Several refurbishment proposals have come and gone over the years. Leading up to the 2012 Summer Olympics, the Astrodome was put forward as a potential venue if the United States Olympic Committee selected Houston as its bid. Ultimately, New York City was put forth to the International Olympic Committee but London, England was chosen to host the games.

Plans to convert the Astrodome into a luxury hotel and movie studio were both rejected. A comprehensive plan was proposed to turn the old stadium into a state-of-the-art convention facility and event center, with a whopping price tag of $200 million in repairs and upgrades.
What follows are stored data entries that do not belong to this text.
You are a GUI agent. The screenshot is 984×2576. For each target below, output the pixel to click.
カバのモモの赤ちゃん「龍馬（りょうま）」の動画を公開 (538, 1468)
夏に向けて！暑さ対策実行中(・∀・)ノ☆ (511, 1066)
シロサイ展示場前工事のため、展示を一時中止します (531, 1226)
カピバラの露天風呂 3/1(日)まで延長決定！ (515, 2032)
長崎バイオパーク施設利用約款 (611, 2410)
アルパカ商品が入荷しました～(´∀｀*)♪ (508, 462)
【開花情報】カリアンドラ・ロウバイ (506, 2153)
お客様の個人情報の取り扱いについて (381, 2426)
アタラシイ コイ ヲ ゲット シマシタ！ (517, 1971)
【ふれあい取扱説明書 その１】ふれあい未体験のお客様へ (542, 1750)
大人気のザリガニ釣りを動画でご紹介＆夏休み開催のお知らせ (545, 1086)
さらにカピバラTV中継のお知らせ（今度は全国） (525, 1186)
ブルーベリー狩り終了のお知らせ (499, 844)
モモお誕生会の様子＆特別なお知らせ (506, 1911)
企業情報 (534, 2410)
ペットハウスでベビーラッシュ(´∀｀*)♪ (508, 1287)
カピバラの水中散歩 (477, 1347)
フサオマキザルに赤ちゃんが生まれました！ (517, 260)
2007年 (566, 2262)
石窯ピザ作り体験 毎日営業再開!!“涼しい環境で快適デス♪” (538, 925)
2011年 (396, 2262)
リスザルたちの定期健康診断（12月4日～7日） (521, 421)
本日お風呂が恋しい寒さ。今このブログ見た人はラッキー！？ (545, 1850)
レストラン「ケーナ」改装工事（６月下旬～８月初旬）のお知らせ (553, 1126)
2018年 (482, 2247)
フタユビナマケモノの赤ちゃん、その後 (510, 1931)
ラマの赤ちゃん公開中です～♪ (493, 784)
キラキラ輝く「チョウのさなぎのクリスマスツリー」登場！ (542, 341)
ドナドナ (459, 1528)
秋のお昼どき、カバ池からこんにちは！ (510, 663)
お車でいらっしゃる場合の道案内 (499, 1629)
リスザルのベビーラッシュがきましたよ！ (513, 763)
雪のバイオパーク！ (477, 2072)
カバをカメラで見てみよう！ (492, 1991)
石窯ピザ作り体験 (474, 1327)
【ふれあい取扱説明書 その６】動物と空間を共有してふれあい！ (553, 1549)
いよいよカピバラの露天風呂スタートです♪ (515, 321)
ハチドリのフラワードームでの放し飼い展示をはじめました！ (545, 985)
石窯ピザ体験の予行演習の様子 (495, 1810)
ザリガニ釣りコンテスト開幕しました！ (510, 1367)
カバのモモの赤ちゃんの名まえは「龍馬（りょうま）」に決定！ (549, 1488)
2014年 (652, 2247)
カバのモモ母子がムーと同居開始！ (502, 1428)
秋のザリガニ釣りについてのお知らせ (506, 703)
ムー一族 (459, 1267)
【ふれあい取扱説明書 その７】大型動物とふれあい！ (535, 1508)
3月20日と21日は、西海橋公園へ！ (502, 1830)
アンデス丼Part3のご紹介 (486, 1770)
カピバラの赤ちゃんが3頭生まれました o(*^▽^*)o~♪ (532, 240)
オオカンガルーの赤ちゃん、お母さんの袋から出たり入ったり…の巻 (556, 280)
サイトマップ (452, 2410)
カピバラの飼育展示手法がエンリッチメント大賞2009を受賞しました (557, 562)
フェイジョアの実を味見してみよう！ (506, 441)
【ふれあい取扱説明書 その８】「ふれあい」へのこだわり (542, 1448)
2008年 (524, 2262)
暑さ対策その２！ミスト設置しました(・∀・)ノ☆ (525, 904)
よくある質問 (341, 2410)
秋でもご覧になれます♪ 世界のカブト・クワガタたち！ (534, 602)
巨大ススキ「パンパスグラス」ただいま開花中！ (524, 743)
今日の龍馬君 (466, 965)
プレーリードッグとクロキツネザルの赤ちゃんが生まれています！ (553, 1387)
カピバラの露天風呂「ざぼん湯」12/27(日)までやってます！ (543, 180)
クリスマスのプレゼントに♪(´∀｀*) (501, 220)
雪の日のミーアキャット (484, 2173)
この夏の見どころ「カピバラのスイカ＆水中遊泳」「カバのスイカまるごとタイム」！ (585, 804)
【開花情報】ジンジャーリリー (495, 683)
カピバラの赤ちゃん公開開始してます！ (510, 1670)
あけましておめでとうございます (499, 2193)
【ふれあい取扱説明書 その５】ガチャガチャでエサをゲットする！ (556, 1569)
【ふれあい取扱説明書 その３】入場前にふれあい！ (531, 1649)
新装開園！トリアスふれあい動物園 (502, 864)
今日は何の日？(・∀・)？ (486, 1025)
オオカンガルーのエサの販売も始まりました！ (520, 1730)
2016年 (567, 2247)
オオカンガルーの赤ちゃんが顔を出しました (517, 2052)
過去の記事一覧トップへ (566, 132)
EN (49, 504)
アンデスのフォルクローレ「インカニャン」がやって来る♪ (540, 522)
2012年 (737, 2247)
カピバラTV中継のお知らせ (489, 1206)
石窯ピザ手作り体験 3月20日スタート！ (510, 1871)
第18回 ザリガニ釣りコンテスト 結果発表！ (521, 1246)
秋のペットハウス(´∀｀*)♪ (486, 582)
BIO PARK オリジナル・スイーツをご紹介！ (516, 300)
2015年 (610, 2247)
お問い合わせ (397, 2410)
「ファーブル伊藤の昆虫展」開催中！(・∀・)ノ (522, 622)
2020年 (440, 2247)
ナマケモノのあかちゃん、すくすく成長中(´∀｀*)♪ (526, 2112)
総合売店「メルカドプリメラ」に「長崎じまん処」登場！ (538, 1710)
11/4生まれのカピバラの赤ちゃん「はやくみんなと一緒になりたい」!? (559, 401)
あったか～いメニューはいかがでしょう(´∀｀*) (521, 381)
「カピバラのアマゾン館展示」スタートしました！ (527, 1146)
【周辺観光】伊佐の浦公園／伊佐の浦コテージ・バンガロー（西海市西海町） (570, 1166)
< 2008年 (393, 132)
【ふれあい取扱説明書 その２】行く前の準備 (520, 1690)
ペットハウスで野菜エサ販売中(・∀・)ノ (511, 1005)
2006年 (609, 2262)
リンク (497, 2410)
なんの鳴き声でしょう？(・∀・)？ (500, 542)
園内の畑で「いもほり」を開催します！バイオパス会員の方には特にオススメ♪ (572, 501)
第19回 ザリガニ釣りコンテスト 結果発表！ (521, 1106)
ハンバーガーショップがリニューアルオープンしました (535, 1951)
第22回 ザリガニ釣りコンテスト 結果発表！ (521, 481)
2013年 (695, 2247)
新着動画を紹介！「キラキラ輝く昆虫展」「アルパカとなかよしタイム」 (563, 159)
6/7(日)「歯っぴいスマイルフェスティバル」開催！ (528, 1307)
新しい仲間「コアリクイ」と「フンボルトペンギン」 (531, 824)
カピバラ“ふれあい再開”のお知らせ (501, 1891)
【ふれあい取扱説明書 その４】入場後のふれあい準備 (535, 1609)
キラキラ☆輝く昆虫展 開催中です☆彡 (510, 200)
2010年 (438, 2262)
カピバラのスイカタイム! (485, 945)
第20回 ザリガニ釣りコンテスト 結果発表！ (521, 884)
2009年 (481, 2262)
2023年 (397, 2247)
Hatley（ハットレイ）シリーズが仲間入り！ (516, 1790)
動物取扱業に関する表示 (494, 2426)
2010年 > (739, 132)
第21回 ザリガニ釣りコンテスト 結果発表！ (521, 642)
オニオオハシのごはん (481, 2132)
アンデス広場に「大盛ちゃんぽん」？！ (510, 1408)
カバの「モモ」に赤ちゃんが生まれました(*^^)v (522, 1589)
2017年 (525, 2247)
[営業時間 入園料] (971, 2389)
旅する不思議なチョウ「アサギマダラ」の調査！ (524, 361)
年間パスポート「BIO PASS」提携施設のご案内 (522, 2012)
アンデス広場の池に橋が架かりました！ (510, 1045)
Ultimately, locals voted against the costly renovation project, and another idea to turn the dome into an indoor city park was also shot down.

More from us: Miami Marine Stadium: The World’s First Water-Sport Stadium Now Lies in Shambles

In January 2017, the Texas Historical Commission voted unanimously to designate the Astrodome a State Antiquities Landmark to protect it from demolition. A $105 million renovation plan was approved in early 2018 that was set to be completed in 2020, but the project was put on hold in 2019. No one knows if or when the plan will be carried out, and as of 2022 no new plans have been made for the Astrodome.